Synchrony vs Causality in the Asynchronous Pi-Calculus
Kirstin Peters, Jens-Wolfhard Schicke, Uwe Nestmann

TL;DR
This paper investigates whether synchronous interactions in the pi-calculus can be implemented using only asynchronous interactions, revealing fundamental limitations under certain minimal conditions.
Contribution
It proves that, under minimal compositional and correctness-preserving conditions, synchronous interactions cannot be encoded into asynchronous ones without adding causal dependencies.
Findings
Synchronous and asynchronous pi-calculus interactions are fundamentally incompatible under certain conditions.
Encoding synchronous interactions asynchronously requires introducing additional causal dependencies.
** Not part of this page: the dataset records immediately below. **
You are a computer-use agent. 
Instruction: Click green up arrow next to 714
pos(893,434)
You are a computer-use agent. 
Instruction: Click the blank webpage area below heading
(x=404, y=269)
The study clarifies the limitations of implementing synchronous communication in asynchronous process calculi.
Abstract
We study the relation between process calculi that differ in their either synchronous or asynchronous interaction mechanism. Concretely, we are interested in the conditions under which synchronous interaction can be implemented using just asynchronous interactions in the pi-calculus. We assume a number of minimal conditions referring to the work of Gorla: a "good" encoding must be compositional and preserve and reflect computations, deadlocks, divergence, and success. Under these conditions, we show that it is not possible to encode synchronous interactions without introducing additional causal dependencies in the translation.